━━ AUSGELESENER TEXT ━━

Sprachlupe: Wie die Romandie ihre Mundarten herunterschluckte

Daniel Goldstein /  Wer mehr über Patois wissen will, kann jetzt ein fast 1000-seitiges Buch lesen. Oder einfach ein Gespräch mit dem Autor nachhören.

Ausgerechnet Fremdenfeindlichkeit hat in der Romandie den Niedergang des Patois, der einheimischen Mundarten, eingeleitet. Der emeritierte Dialektologie-Professor Andres Kristol erklärt es so: In Genf hatten die Hugenotten, die aus Frankreich vertriebenen Protestanten und ihre Nachfahren, zunächst den örtlichen Savoyer Dialekt angenommen; sie machten schliesslich fast die Hälfte der Bevölkerung aus. Doch den meisten wurde auch noch im 18.Jahrhundert die Einbürgerung verwehrt. Sie fühlten sich verachtet wie in Frankreich die Bauern, deren Sprache eben abschätzig patois genannt wurde, abgeleitet von den pattes, den Pfoten, mit denen sie im Dreck wühlen mussten.

Also begannen, immer laut Kristol, diese durchaus bürgerlichen Genfer Nicht-Bürger, sich von den Alteingesessenen abzugrenzen, indem sie auch im Alltag formelles Französisch verwendeten. Dazu trug ebenfalls der Einfluss der Aufklärung und der französischen Revolution bei. Im 19.Jahrhundert gab es dann weitere, hausgemachte Gründe dafür, dass sich Französisch als allgemeine Umgangssprache in der Romandie verbreitete: Die Niederlassungsfreiheit in der ganzen Schweiz und die Industrialisierung führten zur Zuwanderung – zwischen den welschen Kantonen, deren Patois sich stark unterschied, und auch aus der Deutschschweiz. Zur Assimilation diente vor allem der Schulunterricht auf Französisch.

«Ich langweile mich bei dir. Lass mich in die Berge gehen.» Die Ziege des Herrn Séguin redet hier den seltenen Patois-Dialekt aus Nendaz. (Illustration: zvg)

━━━
━━ GESPEICHERTE DATEN ━━

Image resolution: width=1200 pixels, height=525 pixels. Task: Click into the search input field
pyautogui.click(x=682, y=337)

━━━
━━ GESPEICHERTE DATEN ━━

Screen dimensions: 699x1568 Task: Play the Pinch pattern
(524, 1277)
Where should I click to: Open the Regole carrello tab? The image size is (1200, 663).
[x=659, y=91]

━━━

_WAS ZU TUN IST_.
a) Beantworte zum Text über das Patois in der Romandie diese Fragen:
(i) Wovon ist das Wort patois abgeleitet?
(ii) Welchen Dialekt hatten die Hugenotten in Genf zuerst angenommen?
(iii) Was diente vor allem der Assimilation?
b) Stimmen diese Aussagen mit dem Text über das Patois in der Romandie überein? Antworte jeweils mit Ja oder Nein und zitiere die entscheidenden Worte.
(i) Die Hugenotten machten in Genf schliesslich fast die Hälfte der Bevölkerung aus.
(ii) Im 18. Jahrhundert wurden die meisten Hugenotten eingebürgert.
(iii) Im 19. Jahrhundert kamen auch Zuwanderer aus der Deutschschweiz.
c) Setze den Text über das Patois in der Romandie nach seinem letzten Satz fort.
Die Zeilen braucht man hier nicht.

_ANTWORTEN DER REIHE_.
a)
(i) Von den pattes, den Pfoten, mit denen die Bauern im Dreck wühlen mussten.
(ii) Den örtlichen Savoyer Dialekt.
(iii) Der Schulunterricht auf Französisch.

b)
(i) Ja: „sie machten schliesslich fast die Hälfte der Bevölkerung aus“
(ii) Nein: „Doch den meisten wurde auch noch im 18.Jahrhundert die Einbürgerung verwehrt.“
(iii) Ja: „und auch aus der Deutschschweiz“

c)
Dialekte unter Verschluss

Wiederum aus Frankreich kam die Ideologie einer Einheitssprache dazu; Eltern wurde eingeredet, es schade dem Schulerfolg, zuhause Patois zu reden. Aus dem Wallis berichtete ein Gewährsmann, auch der Pfarrer habe die Mundart verboten. Auf dem Land hielt sich das Patois dennoch am längsten; heute aber ist es nur noch vereinzelt die Umgangssprache der älteren Generation. Eine Hochburg ist Evolène im Val d’Hérens. Von dort stammte die Oberassistentin, als Kristol 1993 seine Professur in Neuenburg antrat. Er forderte sie auf, ihm und anderen in einem Kurs ihre Mundart beizubringen, doch lehnte sie ab: Das sei allein etwas für die Einheimischen.

Diese Weigerung, die Sprache mit anderen zu teilen, sieht der Professor als einen Grund fürs absehbare Aussterben des Patois. Ein weiterer sei, dass die Eltern den Dialekt nicht mehr an die Kinder weitergäben. Heute bemühten sich zwar im Wallis manche Jüngeren, die alte Mundart zu lernen, doch komme dabei etwas Künstliches heraus, das wiederum die Älteren ablehnten. Kristol lernte selber kein Patois, studierte aber alle 25 lokalen Formen, die er noch vorfand. Dieses Jahr ist nun seine monumentale Histoire linguistique de la Suisse romande (3 Bände, 984 Seiten) erschienen. Wer es kürzer mag, kann ein lebhaftes, knapp halbstündiges SRF-Gespräch mit dem Autor nachhören, auf das sich diese «Sprachlupe» stützt. Die unter Kristols Ko-Leitung entstandene Datenbank Alaval gibt ausführliche Informationen zum Walliser Patois, auch mit Karten und Tonbeispielen.

Helvetische Sprachpfade

Warum aber sind in der Deutschschweiz die Mundarten so viel lebendiger geblieben? Der Professor sagte es mir bei anderer Gelegenheit so: «Der Adolf hät s Schwyzerdütsch grettet». Ja, der Patois-Professor ist Deutschschweizer, wie schon sein Vor- und sein Vorvorgänger in Neuenburg; ein Grund dafür mag sein, dass östlich der Saane die Mundarten mehr gelten. Am Radio erklärte Kristol, vor etwa hundert Jahren sei Schweizerdeutsch durchaus «auf der Kippe» gestanden, denn «Mehrbessere» hätten begonnen, auch im Alltag Hochdeutsch zu reden. Aber in der 30-er Jahren habe die Mundart dann wieder Aufwind bekommen, im Zug der «geistigen Landesverteidigung» gegen Hitler (und seine grossdeutschen Ansprüche).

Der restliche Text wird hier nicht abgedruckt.